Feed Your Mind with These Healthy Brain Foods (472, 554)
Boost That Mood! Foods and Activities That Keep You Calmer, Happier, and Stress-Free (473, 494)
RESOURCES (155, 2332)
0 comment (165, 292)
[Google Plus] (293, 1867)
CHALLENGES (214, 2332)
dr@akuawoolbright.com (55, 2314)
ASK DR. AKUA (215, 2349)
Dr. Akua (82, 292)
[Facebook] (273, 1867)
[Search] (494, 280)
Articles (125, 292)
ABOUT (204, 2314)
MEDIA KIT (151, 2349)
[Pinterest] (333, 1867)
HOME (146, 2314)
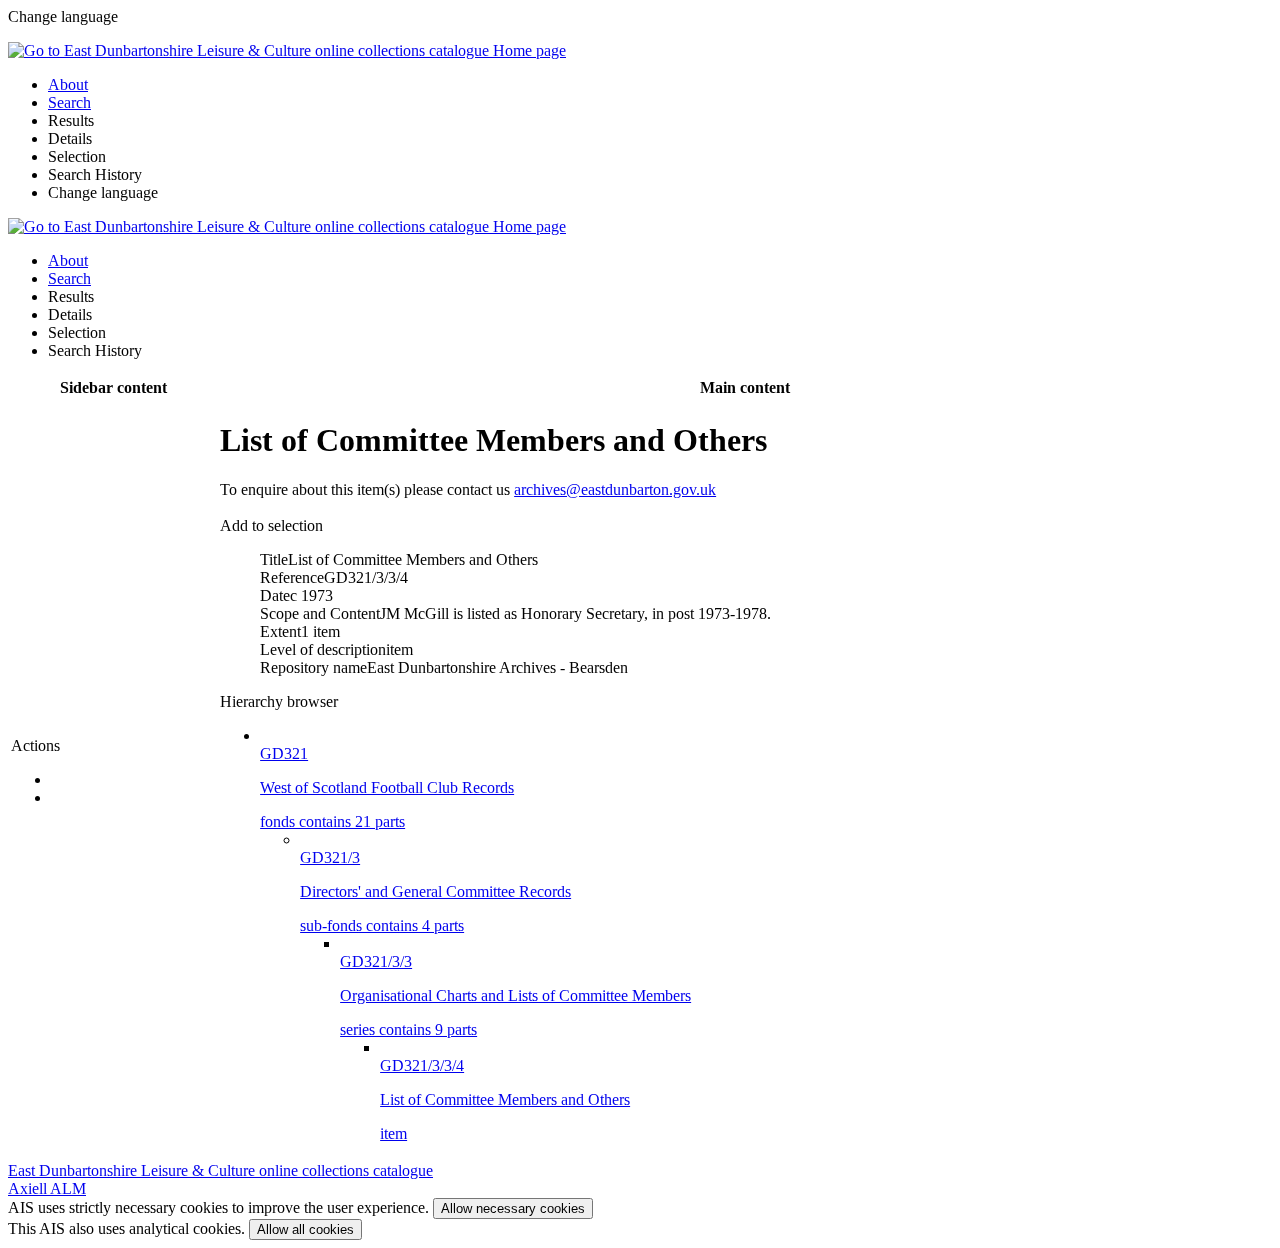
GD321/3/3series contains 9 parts (515, 995)
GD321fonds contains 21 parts (387, 787)
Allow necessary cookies (513, 1208)
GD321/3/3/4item (505, 1099)
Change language (103, 192)
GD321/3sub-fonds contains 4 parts (435, 891)
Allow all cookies (305, 1229)
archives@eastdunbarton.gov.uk (615, 489)
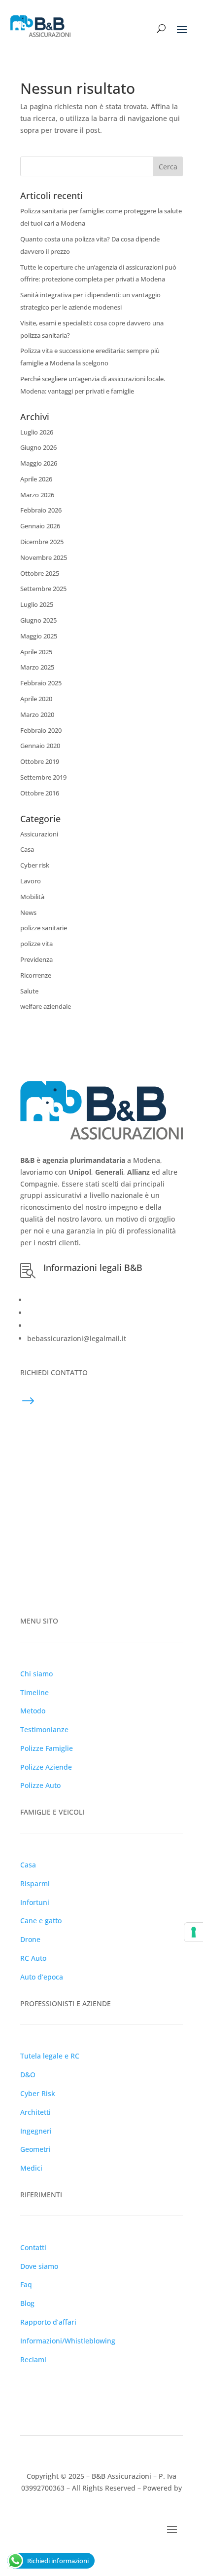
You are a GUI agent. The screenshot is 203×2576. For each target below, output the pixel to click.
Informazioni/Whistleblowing (67, 2340)
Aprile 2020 (36, 698)
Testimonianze (44, 1729)
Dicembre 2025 (42, 541)
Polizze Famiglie (46, 1748)
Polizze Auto (40, 1785)
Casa (27, 849)
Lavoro (30, 880)
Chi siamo (36, 1673)
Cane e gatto (41, 1920)
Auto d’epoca (41, 1977)
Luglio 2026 (36, 432)
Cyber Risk (37, 2093)
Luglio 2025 (36, 604)
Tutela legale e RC (49, 2056)
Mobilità (32, 896)
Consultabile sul (74, 1312)
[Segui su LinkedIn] (28, 2388)
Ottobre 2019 (39, 761)
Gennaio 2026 (40, 525)
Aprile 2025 (36, 651)
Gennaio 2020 (40, 745)
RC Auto (33, 1958)
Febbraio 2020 (41, 730)
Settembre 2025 (43, 588)
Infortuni (34, 1902)
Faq (26, 2284)
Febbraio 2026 (41, 510)
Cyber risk (34, 865)
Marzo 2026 (37, 494)
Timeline (34, 1692)
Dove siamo (39, 2266)
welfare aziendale (45, 1006)
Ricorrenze (35, 975)
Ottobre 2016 (39, 793)
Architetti (35, 2112)
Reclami (33, 2359)
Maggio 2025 (38, 636)
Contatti (33, 2247)
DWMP (102, 2499)
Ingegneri (36, 2131)
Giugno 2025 (38, 620)
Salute (29, 991)
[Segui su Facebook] (48, 2388)
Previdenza (36, 959)
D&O (27, 2074)
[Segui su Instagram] (67, 2388)
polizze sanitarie (43, 927)
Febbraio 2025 (41, 682)
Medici (31, 2168)
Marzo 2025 (37, 667)
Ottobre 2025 (39, 573)
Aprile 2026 (36, 479)
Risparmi (35, 1883)
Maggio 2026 (38, 463)
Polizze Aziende (46, 1767)
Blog (27, 2303)
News (28, 912)
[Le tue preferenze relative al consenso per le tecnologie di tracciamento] (193, 1932)
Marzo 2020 (37, 714)
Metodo (32, 1710)
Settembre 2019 (43, 777)
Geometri (35, 2149)
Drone (30, 1939)
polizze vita (36, 943)
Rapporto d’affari (48, 2322)
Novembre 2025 (43, 557)
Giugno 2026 (38, 447)
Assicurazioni (39, 834)
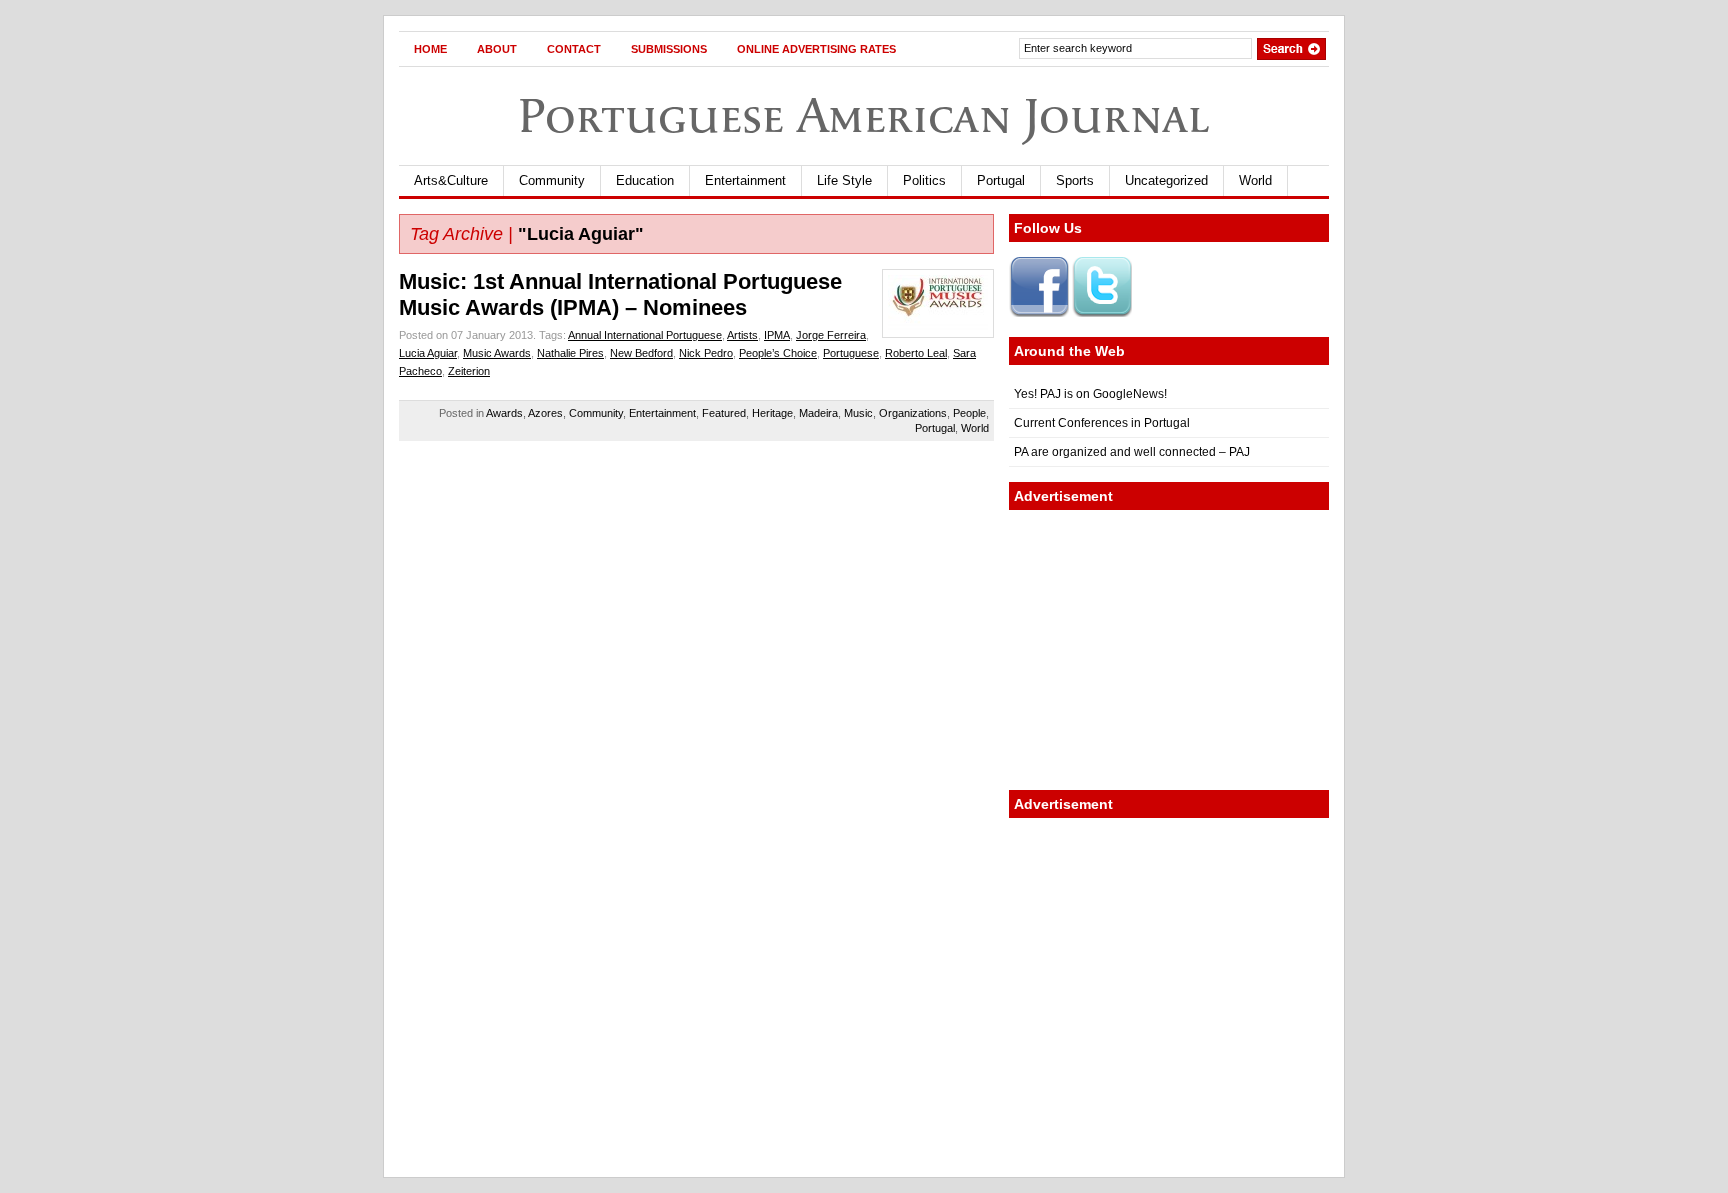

○ ○ ○ ○ ○

- _What you should do_: What is needed is an exact output of the records above, with every picture left out.

- _Completed task_:
Feed Your Mind with These Healthy Brain Foods (472, 554)
Boost That Mood! Foods and Activities That Keep You Calmer, Happier, and Stress-Free (473, 494)
RESOURCES (155, 2332)
0 comment (165, 292)
[Google Plus] (293, 1867)
CHALLENGES (214, 2332)
dr@akuawoolbright.com (55, 2314)
ASK DR. AKUA (215, 2349)
Dr. Akua (82, 292)
[Facebook] (273, 1867)
[Search] (494, 280)
Articles (125, 292)
ABOUT (204, 2314)
MEDIA KIT (151, 2349)
[Pinterest] (333, 1867)
HOME (146, 2314)
GD321/3/3series contains 9 parts (515, 995)
GD321fonds contains 21 parts (387, 787)
Allow necessary cookies (513, 1208)
GD321/3/3/4item (505, 1099)
Change language (103, 192)
GD321/3sub-fonds contains 4 parts (435, 891)
Allow all cookies (305, 1229)
archives@eastdunbarton.gov.uk (615, 489)
You are a GUI agent. The screenshot is 203×2576. For each target below, output the pixel to click.
Informazioni/Whistleblowing (67, 2340)
Aprile 2020 (36, 698)
Testimonianze (44, 1729)
Dicembre 2025 (42, 541)
Polizze Famiglie (46, 1748)
Polizze Auto (40, 1785)
Casa (27, 849)
Lavoro (30, 880)
Chi siamo (36, 1673)
Cane e gatto (41, 1920)
Auto d’epoca (41, 1977)
Luglio 2026 (36, 432)
Cyber Risk (37, 2093)
Luglio 2025 (36, 604)
Tutela legale e RC (49, 2056)
Mobilità (32, 896)
Consultabile sul (74, 1312)
[Segui su LinkedIn] (28, 2388)
Ottobre 2019 (39, 761)
Gennaio 2026 (40, 525)
Aprile 2025 (36, 651)
Gennaio 2020 (40, 745)
RC Auto (33, 1958)
Febbraio 2020 (41, 730)
Settembre 2025 (43, 588)
Infortuni (34, 1902)
Faq (26, 2284)
Febbraio 2026 (41, 510)
Cyber risk (34, 865)
Marzo 2026 (37, 494)
Timeline (34, 1692)
Dove siamo (39, 2266)
welfare aziendale (45, 1006)
Ricorrenze (35, 975)
Ottobre 2016 (39, 793)
Architetti (35, 2112)
Reclami (33, 2359)
Maggio 2025 (38, 636)
Contatti (33, 2247)
DWMP (102, 2499)
Ingegneri (36, 2131)
Giugno 2025 (38, 620)
Salute (29, 991)
[Segui su Facebook] (48, 2388)
Previdenza (36, 959)
D&O (27, 2074)
[Segui su Instagram] (67, 2388)
polizze sanitarie (43, 927)
Febbraio 2025 (41, 682)
Medici (31, 2168)
Marzo 2025 (37, 667)
Ottobre 2025 (39, 573)
Aprile 2026 (36, 479)
Risparmi (35, 1883)
Maggio 2026 (38, 463)
Polizze Aziende (46, 1767)
Blog (27, 2303)
News (28, 912)
[Le tue preferenze relative al consenso per le tecnologie di tracciamento] (193, 1932)
Marzo 2020 (37, 714)
Metodo (32, 1710)
Settembre 2019 (43, 777)
Geometri (35, 2149)
Drone (30, 1939)
polizze vita (36, 943)
Rapporto d’affari (48, 2322)
Novembre 2025 (43, 557)
Giugno 2026 (38, 447)
Assicurazioni (39, 834)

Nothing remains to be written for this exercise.